Para evaluar el uso del masaje uterino antes y después de la expulsión de la placenta, un ensayo reclutó a 1964 mujeres en Egipto y Sudáfrica. Las mujeres se asignaron a recibir oxitocina, masaje uterino o ambos después del parto del feto, pero antes de la expulsión de la placenta. No hubo un efecto beneficioso adicional del masaje uterino más oxitocina sobre la oxitocina sola con respecto a la pérdida de sangre mayor o igual a 500 ml (RR promedio 1,56; IC del 95%: 0,44 a 5,49; efectos aleatorios) o la necesidad de uso adicional de uterotónicos (RR 1,02; IC del 95%: 0,56 a 1,85).

Los dos ensayos se combinaron para examinar el efecto del masaje uterino comenzado antes o después de la expulsión de la placenta. Hubo heterogeneidad significativa con respecto a la pérdida de sangre de 500 ml o más después del ingreso al ensayo. El efecto promedio utilizando un modelo de efectos aleatorios no encontró diferencias estadísticamente significativas entre los grupos (RR promedio 1,14; IC del 95%: 0,39 a 3,32; efectos aleatorios).

Conclusiones de los autores

Los resultados de esta revisión no son concluyentes y no se deben interpretar como una razón para cambiar la práctica actual. Debido a las limitaciones de los ensayos incluidos, se necesitan más ensayos con un número suficiente de mujeres para calcular los efectos del masaje uterino mantenido. Todas las mujeres comparadas en esta revisión recibieron oxitocina como parte del tratamiento activo del trabajo de parto. Estudios de investigación recientes indican que una vez que se ha administrado oxitocina, la reducción adicional de la pérdida de sangre posparto tiene un alcance limitado. Se necesitan ensayos de masaje uterino en contextos donde los uterotónicos no estén disponibles y que midan las experiencias de las mujeres con el procedimiento.

— SOBRE LA TAREA —
Repite sin cambios el fragmento del texto sobre el masaje uterino que empieza con "Los resultados de" y sigue hasta "con el procedimiento.".

— DATOS REGISTRADOS —
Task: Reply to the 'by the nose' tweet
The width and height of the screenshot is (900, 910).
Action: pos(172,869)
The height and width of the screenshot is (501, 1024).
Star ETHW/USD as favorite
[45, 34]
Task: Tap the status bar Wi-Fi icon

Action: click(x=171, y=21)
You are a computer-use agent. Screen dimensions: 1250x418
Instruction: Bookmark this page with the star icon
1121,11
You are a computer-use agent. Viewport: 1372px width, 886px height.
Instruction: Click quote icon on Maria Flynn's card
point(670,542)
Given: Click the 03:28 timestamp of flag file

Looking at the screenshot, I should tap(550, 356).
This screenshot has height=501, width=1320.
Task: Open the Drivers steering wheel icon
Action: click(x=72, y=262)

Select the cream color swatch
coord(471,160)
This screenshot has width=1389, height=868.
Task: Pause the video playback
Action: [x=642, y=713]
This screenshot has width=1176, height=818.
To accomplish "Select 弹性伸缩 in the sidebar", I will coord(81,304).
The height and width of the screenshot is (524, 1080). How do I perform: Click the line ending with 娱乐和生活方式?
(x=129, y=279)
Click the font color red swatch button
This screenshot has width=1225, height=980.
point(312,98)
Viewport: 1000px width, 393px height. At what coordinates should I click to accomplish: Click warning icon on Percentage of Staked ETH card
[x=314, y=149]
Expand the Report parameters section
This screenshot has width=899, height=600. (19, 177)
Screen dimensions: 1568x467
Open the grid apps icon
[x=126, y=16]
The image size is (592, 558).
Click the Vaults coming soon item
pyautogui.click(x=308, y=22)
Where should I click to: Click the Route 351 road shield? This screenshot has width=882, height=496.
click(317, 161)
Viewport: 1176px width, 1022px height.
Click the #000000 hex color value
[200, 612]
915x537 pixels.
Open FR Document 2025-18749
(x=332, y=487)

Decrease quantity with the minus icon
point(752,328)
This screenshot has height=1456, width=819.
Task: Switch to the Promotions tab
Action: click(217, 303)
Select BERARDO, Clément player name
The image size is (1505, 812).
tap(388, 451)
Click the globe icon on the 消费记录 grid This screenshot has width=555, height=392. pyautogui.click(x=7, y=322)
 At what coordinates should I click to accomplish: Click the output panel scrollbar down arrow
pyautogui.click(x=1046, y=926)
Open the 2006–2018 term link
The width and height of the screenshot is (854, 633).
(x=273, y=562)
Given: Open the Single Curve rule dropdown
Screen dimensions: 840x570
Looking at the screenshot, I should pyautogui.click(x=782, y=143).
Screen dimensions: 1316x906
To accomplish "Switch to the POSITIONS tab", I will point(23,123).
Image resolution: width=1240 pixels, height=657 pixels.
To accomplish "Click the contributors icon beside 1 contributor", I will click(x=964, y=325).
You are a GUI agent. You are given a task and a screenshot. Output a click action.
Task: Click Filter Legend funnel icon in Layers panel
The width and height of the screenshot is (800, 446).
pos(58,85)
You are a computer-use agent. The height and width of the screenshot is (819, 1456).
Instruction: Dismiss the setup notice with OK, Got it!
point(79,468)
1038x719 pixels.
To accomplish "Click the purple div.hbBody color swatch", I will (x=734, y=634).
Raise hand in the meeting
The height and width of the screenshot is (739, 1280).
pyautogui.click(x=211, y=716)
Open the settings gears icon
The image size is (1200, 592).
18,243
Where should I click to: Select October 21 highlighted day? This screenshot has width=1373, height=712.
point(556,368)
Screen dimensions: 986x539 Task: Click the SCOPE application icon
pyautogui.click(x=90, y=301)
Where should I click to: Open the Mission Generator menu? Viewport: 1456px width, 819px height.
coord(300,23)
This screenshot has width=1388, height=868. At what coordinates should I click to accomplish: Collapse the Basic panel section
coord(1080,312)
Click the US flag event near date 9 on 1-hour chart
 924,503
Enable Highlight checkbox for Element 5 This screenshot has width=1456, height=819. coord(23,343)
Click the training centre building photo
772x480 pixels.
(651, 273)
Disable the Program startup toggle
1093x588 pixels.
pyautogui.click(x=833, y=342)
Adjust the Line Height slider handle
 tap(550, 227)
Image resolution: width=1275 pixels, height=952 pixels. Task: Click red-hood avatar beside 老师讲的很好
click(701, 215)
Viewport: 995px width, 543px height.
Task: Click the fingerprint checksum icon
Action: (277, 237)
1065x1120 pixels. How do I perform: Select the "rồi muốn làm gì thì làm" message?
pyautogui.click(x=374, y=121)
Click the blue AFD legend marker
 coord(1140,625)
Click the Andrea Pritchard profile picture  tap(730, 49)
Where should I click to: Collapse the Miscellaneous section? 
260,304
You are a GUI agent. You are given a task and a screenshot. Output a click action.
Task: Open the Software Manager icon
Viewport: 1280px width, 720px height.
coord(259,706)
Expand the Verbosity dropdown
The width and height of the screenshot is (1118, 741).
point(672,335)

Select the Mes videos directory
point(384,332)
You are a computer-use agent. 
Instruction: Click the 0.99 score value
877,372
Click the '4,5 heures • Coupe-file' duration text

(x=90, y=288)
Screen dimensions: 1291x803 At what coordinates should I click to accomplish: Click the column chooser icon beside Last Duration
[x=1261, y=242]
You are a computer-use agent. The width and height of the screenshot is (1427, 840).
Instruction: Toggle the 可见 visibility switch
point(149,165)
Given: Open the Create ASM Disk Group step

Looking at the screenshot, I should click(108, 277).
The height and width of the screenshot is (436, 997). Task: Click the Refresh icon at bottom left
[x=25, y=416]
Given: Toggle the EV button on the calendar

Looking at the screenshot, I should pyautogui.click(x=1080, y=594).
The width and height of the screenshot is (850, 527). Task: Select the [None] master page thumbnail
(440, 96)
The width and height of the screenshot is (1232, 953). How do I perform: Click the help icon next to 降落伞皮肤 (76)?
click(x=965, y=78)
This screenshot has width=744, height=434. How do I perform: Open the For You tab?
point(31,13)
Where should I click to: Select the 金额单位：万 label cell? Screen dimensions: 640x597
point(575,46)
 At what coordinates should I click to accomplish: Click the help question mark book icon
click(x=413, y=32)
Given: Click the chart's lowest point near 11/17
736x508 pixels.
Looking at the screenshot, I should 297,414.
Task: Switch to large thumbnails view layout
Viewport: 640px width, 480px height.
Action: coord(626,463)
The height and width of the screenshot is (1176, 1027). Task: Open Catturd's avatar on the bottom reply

— TU SOLUCIÓN —
Los resultados de esta revisión no son concluyentes y no se deben interpretar como una razón para cambiar la práctica actual. Debido a las limitaciones de los ensayos incluidos, se necesitan más ensayos con un número suficiente de mujeres para calcular los efectos del masaje uterino mantenido. Todas las mujeres comparadas en esta revisión recibieron oxitocina como parte del tratamiento activo del trabajo de parto. Estudios de investigación recientes indican que una vez que se ha administrado oxitocina, la reducción adicional de la pérdida de sangre posparto tiene un alcance limitado. Se necesitan ensayos de masaje uterino en contextos donde los uterotónicos no estén disponibles y que midan las experiencias de las mujeres con el procedimiento.